### THE TASK
Give the data below again exactly as written, but without the pictures.
================================
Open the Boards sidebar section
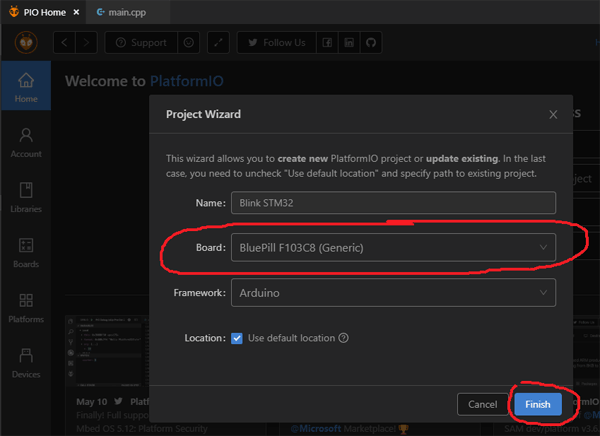 26,251
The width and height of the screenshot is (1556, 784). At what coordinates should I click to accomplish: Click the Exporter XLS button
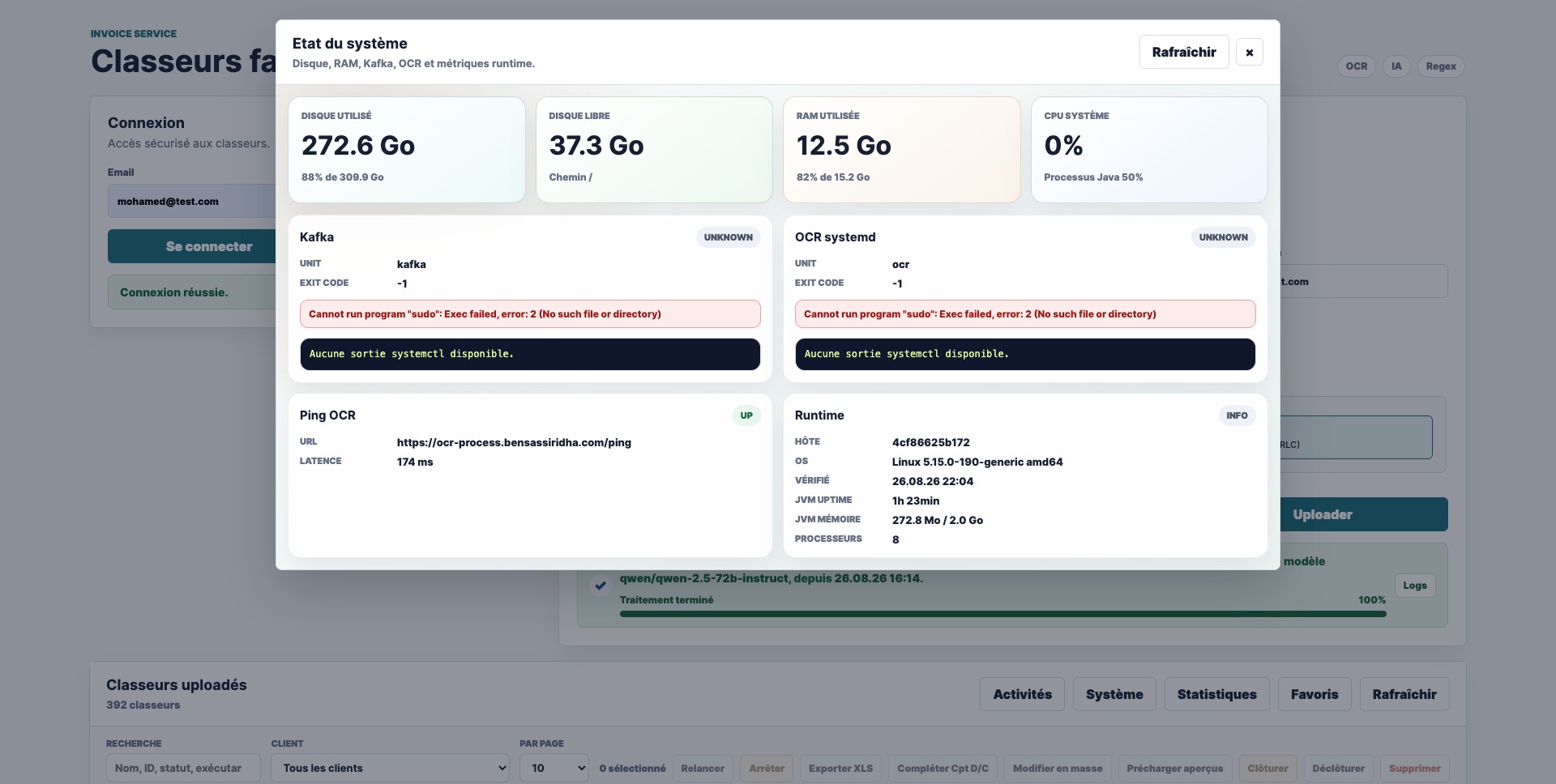tap(840, 769)
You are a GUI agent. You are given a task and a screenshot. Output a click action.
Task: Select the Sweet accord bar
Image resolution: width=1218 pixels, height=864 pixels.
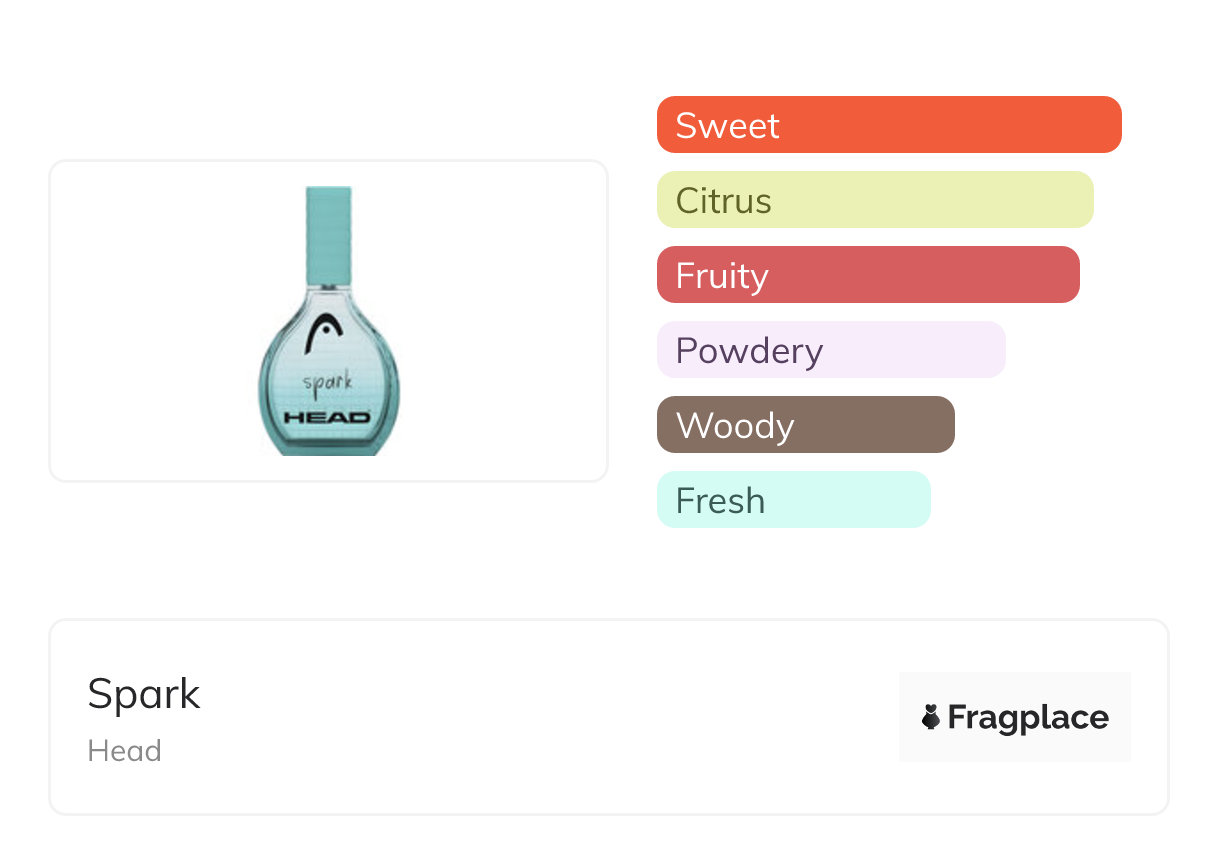click(x=889, y=125)
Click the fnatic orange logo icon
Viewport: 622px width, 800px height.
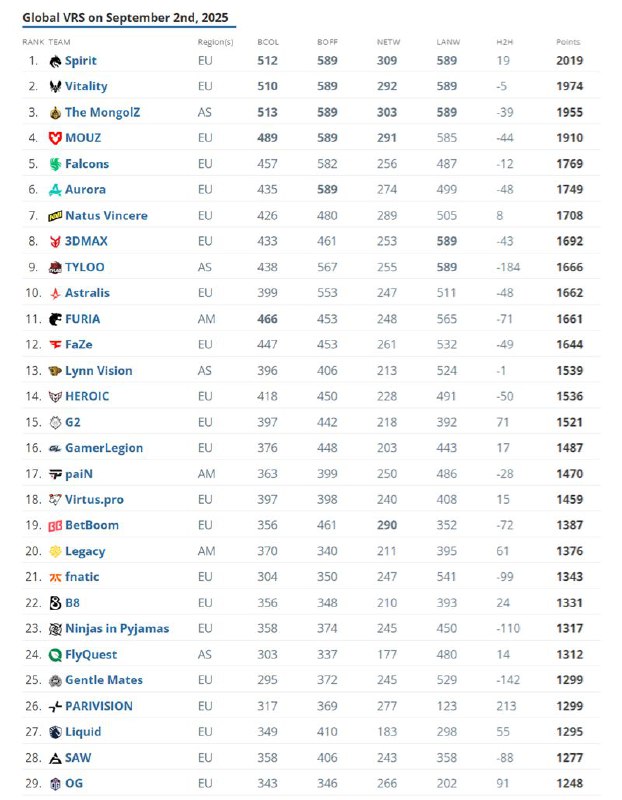pyautogui.click(x=56, y=577)
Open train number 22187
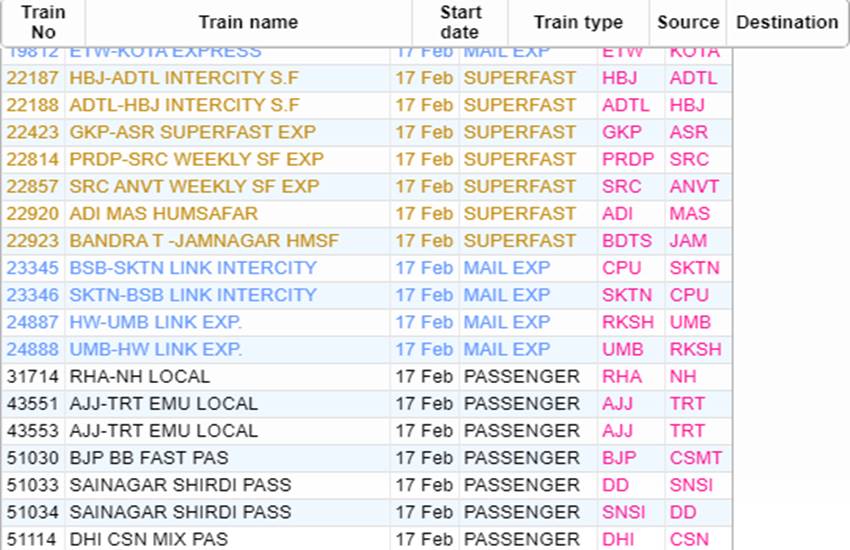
================================
### WORKED SOLUTION
Open the Boards sidebar section
 26,251
The width and height of the screenshot is (1556, 784). At what coordinates should I click to accomplish: Click the Exporter XLS button
tap(840, 769)
You are a GUI agent. You are given a task and a screenshot. Output a click action.
Task: Select the Sweet accord bar
Image resolution: width=1218 pixels, height=864 pixels.
click(x=889, y=125)
Click the fnatic orange logo icon
Viewport: 622px width, 800px height.
pyautogui.click(x=56, y=577)
Open train number 22187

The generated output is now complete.